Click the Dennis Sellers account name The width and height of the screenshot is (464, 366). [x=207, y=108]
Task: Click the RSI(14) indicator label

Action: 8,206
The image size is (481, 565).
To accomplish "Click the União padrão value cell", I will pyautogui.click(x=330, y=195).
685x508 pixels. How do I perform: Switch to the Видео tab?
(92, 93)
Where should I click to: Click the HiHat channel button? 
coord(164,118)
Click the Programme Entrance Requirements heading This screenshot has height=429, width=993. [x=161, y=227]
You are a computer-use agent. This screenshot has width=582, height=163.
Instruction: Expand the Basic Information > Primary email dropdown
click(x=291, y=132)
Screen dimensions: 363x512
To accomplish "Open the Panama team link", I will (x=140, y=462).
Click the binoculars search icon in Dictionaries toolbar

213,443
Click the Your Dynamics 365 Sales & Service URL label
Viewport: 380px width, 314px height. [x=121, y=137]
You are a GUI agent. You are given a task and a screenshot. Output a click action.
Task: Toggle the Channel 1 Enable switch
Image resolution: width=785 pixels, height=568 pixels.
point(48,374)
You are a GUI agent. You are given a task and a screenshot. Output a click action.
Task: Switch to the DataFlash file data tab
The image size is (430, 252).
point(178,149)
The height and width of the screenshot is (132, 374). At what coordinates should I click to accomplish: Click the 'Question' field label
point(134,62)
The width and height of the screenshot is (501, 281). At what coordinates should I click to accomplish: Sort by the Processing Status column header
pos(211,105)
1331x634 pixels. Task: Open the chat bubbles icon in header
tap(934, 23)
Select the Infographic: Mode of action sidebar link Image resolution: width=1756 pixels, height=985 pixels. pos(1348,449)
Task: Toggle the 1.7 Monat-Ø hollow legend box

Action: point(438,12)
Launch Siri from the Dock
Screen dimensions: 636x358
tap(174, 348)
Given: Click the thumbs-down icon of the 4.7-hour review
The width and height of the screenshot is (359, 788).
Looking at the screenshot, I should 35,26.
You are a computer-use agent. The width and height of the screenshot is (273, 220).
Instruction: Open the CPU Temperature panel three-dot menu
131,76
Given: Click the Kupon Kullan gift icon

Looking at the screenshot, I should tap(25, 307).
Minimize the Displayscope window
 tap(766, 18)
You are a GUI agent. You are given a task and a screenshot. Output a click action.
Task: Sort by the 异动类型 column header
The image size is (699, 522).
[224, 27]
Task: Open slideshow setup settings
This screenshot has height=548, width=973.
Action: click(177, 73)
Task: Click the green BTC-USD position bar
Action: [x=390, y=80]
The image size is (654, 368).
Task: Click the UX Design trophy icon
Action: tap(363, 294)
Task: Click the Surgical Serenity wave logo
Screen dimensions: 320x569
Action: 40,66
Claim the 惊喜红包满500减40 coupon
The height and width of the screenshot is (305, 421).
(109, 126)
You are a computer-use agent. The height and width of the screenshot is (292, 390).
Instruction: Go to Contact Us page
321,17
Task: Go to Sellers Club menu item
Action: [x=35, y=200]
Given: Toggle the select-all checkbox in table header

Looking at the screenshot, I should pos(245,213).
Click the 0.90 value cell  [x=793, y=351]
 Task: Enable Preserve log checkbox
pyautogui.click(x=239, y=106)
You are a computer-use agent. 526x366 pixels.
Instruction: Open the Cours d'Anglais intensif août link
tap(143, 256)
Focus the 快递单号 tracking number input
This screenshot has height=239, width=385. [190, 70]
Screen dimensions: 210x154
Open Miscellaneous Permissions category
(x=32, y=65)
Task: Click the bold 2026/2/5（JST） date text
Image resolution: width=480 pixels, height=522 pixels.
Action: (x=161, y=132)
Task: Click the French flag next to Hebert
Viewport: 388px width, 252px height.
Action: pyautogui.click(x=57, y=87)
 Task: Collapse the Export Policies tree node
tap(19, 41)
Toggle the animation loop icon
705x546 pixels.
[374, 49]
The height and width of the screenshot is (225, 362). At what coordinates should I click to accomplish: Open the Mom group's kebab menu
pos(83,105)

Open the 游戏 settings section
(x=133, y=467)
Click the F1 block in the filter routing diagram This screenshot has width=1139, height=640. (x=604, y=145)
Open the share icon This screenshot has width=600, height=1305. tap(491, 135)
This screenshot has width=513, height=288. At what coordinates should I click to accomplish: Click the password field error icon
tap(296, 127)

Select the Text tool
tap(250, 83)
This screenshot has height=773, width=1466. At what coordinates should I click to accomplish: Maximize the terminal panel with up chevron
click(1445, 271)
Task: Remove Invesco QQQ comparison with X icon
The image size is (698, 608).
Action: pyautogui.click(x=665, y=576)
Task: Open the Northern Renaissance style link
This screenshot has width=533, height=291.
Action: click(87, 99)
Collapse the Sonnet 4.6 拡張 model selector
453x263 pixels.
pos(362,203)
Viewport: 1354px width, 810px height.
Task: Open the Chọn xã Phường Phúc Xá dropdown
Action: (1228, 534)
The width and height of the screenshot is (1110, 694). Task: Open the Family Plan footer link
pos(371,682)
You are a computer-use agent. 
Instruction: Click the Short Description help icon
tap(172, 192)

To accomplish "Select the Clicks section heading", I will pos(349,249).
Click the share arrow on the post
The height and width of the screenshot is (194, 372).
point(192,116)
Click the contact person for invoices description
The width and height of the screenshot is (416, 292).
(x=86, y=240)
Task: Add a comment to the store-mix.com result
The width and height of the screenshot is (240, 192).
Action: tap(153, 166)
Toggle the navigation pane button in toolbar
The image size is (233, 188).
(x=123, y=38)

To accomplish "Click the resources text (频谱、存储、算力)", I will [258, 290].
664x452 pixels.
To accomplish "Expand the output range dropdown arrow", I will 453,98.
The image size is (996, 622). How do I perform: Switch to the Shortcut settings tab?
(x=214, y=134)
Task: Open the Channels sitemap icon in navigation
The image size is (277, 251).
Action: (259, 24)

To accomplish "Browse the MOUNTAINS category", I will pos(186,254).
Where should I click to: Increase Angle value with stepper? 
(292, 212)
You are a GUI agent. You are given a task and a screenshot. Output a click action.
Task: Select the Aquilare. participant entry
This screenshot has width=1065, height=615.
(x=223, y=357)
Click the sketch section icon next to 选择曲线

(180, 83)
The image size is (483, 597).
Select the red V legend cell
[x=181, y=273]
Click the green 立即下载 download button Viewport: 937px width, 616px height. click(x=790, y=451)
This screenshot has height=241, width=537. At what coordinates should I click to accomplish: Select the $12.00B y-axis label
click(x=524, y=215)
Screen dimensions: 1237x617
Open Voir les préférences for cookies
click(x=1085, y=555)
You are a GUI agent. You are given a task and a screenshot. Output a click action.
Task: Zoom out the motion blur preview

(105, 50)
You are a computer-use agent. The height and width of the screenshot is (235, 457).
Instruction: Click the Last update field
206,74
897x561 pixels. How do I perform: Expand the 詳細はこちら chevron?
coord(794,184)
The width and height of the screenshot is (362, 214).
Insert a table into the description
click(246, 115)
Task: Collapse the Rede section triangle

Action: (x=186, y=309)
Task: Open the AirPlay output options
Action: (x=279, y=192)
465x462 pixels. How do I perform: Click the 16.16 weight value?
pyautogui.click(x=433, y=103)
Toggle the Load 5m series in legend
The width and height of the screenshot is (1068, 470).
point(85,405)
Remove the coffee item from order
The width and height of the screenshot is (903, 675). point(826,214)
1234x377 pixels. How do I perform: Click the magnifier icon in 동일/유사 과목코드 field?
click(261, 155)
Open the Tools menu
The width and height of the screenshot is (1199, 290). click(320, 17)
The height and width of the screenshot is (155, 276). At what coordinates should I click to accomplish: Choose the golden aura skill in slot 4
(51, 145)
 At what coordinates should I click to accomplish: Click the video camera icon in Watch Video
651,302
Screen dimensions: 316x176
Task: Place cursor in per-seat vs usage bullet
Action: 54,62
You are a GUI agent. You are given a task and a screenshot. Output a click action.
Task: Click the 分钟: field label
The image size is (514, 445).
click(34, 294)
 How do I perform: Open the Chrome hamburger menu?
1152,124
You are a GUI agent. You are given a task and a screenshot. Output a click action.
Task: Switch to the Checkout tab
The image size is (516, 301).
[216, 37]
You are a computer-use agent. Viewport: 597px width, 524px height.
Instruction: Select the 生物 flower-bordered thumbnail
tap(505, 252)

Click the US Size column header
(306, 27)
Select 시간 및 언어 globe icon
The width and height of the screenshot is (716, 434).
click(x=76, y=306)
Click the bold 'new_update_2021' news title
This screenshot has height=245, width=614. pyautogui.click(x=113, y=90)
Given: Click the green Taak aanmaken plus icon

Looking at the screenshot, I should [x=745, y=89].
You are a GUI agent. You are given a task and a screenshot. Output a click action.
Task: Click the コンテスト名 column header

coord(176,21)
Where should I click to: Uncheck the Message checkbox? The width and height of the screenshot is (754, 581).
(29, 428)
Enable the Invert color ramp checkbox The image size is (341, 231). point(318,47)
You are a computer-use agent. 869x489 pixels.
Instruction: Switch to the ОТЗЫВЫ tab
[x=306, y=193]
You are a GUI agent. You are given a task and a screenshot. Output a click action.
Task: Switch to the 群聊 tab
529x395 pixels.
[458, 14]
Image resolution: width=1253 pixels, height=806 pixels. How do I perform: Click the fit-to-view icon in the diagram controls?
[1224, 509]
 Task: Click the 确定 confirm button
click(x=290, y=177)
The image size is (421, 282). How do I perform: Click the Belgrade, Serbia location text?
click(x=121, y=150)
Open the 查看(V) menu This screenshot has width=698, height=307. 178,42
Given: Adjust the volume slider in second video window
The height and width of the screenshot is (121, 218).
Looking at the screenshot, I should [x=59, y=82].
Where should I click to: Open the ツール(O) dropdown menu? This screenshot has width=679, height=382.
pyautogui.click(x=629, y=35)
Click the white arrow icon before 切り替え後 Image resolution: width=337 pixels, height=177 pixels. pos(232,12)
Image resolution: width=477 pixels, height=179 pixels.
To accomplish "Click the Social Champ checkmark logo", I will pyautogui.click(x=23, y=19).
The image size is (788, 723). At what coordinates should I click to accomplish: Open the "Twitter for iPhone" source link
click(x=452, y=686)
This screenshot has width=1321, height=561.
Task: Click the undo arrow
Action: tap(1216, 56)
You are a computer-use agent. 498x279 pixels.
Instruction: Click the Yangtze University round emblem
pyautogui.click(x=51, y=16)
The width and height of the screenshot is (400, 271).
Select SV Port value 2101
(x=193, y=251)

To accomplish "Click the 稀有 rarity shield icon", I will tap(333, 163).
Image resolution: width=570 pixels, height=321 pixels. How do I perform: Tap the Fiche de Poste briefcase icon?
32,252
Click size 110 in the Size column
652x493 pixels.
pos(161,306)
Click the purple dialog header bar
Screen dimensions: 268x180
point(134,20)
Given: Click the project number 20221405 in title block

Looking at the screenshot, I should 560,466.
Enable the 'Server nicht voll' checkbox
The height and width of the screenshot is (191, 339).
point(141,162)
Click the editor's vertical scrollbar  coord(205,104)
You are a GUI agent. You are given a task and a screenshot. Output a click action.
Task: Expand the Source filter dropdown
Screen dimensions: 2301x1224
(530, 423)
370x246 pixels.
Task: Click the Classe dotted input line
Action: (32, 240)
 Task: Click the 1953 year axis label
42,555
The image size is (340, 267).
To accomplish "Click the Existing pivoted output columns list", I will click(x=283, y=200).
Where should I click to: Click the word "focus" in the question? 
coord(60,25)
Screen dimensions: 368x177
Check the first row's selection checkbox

**What is required**
Identify the lines of the data that contain the word "logo". Copy each of them.

**Answer below**
Task: Click the Surgical Serenity wave logo
To accomplish "Click the Social Champ checkmark logo", I will pyautogui.click(x=23, y=19).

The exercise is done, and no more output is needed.